Rewrite only the lines from the line with "Click the blue" to the line with "tap(835, 7)", switching "pixels" to "px" and leaving everything else untouched.
+===+
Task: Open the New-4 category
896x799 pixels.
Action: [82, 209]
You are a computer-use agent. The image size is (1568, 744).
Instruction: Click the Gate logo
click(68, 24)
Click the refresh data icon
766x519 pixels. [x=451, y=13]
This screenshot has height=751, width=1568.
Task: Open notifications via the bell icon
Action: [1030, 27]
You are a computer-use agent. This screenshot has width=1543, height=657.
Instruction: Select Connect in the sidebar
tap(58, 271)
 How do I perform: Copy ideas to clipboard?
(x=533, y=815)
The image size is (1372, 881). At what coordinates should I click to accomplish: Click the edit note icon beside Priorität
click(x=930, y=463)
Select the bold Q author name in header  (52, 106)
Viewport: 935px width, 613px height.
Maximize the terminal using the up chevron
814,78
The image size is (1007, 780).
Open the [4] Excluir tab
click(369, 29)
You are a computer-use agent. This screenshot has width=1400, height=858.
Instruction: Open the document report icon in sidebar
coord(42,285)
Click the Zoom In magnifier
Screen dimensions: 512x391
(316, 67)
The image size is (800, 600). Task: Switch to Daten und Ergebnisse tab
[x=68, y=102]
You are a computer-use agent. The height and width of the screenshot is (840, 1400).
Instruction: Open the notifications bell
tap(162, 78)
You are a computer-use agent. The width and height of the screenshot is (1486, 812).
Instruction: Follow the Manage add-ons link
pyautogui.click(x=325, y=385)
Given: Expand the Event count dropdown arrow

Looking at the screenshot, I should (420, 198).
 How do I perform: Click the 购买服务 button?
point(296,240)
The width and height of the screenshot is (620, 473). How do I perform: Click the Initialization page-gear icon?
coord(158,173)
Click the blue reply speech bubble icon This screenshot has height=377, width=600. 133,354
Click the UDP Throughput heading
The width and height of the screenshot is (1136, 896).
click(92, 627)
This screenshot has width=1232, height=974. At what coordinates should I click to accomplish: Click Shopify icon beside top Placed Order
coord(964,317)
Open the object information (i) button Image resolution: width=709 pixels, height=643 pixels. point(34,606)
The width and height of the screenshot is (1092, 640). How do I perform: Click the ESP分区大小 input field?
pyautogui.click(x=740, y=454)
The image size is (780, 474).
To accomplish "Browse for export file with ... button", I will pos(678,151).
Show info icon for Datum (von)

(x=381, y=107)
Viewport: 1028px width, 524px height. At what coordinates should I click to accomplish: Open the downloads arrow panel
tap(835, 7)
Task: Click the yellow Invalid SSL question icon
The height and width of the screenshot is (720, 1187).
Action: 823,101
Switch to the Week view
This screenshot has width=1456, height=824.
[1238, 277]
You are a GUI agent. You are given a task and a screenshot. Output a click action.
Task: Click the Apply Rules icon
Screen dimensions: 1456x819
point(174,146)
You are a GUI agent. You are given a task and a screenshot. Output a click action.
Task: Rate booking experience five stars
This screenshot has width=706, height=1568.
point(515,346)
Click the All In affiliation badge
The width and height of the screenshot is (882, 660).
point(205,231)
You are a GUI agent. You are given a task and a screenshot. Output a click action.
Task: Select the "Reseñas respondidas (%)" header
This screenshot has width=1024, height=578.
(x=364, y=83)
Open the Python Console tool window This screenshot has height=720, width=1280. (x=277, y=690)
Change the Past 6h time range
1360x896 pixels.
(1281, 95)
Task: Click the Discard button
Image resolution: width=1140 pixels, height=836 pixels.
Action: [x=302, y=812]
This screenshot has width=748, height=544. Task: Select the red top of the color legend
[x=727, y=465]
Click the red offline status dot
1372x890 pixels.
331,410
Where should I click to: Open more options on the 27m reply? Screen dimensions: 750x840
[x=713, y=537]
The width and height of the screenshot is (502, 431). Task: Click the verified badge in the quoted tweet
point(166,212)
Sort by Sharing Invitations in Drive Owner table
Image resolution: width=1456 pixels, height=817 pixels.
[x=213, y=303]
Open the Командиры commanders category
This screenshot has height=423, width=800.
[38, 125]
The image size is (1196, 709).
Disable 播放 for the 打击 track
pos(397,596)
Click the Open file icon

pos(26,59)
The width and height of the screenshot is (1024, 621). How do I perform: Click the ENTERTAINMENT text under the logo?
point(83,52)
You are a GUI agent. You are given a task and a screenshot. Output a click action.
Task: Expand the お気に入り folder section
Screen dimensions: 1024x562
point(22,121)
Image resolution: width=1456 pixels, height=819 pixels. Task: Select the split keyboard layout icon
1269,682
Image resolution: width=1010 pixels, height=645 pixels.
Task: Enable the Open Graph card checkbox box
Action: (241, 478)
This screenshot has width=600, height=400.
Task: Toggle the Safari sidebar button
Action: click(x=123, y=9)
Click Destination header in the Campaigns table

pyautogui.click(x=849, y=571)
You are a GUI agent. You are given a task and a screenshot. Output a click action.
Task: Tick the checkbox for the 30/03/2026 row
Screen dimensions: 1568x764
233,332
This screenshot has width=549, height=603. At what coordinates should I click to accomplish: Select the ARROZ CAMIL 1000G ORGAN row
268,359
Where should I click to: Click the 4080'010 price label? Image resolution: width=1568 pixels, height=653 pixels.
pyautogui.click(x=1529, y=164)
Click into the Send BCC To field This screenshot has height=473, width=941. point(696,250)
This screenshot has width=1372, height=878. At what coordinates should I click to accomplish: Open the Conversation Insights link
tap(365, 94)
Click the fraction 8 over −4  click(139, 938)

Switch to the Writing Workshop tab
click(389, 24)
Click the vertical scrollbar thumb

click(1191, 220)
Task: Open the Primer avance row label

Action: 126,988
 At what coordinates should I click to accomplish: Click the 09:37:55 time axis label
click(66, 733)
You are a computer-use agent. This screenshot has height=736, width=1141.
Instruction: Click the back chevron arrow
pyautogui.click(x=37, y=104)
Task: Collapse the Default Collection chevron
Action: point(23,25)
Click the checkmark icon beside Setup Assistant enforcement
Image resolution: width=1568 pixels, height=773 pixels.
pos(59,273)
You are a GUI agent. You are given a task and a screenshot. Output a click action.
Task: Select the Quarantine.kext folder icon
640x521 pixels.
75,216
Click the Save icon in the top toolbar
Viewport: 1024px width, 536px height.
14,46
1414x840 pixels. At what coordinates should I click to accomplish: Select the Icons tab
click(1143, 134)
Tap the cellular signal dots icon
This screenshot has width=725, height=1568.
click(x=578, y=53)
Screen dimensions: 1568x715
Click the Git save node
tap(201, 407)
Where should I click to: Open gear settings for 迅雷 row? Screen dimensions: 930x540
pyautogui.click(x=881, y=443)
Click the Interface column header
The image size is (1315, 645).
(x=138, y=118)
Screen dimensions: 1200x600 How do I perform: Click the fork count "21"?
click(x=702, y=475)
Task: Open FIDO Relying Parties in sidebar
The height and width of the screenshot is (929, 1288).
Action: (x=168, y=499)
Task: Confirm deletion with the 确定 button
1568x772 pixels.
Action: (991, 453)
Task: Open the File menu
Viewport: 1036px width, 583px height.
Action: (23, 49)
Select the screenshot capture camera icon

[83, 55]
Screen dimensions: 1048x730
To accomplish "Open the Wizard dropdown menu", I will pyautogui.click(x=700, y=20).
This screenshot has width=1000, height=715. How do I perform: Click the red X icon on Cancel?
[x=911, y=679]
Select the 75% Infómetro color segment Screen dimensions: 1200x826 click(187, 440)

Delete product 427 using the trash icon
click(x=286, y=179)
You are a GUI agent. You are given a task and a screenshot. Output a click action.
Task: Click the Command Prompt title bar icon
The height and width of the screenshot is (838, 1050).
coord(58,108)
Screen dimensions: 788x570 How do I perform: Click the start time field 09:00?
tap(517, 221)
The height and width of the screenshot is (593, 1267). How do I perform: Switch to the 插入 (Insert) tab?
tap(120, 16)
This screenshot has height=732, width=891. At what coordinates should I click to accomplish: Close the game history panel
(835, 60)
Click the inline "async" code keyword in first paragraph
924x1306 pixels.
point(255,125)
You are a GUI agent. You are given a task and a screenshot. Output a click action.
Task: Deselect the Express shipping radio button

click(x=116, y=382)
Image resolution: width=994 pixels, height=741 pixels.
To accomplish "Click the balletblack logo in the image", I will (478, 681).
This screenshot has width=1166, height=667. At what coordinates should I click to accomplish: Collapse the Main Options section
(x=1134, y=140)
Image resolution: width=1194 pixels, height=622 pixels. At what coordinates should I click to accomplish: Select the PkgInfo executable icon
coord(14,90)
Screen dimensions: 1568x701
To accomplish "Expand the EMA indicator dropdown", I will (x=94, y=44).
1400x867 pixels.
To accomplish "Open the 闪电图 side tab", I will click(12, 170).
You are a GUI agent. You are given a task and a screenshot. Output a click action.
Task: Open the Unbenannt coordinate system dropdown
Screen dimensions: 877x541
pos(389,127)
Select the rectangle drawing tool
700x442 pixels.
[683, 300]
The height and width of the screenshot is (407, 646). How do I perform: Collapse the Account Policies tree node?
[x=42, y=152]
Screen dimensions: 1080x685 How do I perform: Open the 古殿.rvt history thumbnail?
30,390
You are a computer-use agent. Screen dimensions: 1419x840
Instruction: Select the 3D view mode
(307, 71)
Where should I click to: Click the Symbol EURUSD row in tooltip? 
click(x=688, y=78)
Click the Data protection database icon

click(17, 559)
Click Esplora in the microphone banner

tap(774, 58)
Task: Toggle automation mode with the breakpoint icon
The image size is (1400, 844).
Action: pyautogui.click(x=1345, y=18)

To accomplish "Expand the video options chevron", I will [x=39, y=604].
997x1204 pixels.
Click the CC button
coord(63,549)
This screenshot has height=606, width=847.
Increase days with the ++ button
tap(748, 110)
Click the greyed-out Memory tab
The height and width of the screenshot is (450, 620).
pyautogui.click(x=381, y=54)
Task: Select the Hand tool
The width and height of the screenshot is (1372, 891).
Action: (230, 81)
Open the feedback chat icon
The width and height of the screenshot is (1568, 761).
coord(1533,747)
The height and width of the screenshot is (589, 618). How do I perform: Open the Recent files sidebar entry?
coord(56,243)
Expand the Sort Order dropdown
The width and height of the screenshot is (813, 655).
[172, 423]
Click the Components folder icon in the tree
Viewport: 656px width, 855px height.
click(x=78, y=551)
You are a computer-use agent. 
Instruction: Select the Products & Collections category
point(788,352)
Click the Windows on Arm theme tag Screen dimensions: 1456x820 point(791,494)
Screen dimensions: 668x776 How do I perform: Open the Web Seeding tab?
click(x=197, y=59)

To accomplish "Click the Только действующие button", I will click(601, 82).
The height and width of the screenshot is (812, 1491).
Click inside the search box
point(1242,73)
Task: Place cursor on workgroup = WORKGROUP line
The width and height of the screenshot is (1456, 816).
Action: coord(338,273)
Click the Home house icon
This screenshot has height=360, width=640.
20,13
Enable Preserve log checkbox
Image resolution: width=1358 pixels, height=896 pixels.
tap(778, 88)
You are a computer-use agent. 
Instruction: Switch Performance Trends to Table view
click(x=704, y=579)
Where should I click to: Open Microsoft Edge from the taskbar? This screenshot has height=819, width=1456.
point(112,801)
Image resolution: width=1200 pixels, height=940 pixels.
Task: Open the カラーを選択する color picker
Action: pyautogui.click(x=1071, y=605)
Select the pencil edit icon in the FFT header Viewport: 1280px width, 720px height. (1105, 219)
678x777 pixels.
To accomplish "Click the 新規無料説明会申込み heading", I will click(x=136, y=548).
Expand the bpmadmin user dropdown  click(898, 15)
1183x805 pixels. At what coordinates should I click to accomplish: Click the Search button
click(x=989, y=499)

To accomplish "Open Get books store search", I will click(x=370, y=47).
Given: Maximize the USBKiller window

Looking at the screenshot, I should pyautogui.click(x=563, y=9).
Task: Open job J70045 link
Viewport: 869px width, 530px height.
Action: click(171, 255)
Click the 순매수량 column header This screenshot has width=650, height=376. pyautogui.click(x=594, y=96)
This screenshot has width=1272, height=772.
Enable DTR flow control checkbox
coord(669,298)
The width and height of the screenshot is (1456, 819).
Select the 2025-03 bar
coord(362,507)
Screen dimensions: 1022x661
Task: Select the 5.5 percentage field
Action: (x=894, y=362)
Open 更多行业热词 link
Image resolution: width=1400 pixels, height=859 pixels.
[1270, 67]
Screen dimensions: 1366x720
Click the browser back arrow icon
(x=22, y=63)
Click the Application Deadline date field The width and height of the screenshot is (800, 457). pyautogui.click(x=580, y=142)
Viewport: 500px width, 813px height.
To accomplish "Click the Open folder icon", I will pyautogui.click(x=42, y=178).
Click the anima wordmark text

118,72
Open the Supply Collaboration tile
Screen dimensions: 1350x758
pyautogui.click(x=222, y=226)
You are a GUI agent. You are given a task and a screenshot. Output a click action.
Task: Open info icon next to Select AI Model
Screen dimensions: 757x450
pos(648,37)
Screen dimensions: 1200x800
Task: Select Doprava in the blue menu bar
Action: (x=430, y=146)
+===+
▶ _Worked solution_:
Click the blue reply speech bubble icon This screenshot has height=377, width=600. 133,354
Click the UDP Throughput heading
The width and height of the screenshot is (1136, 896).
click(92, 627)
This screenshot has width=1232, height=974. At what coordinates should I click to accomplish: Click Shopify icon beside top Placed Order
coord(964,317)
Open the object information (i) button Image resolution: width=709 px, height=643 px. point(34,606)
The width and height of the screenshot is (1092, 640). How do I perform: Click the ESP分区大小 input field?
pyautogui.click(x=740, y=454)
The image size is (780, 474).
To accomplish "Browse for export file with ... button", I will pos(678,151).
Show info icon for Datum (von)

(x=381, y=107)
Viewport: 1028px width, 524px height. At what coordinates should I click to accomplish: Open the downloads arrow panel
tap(835, 7)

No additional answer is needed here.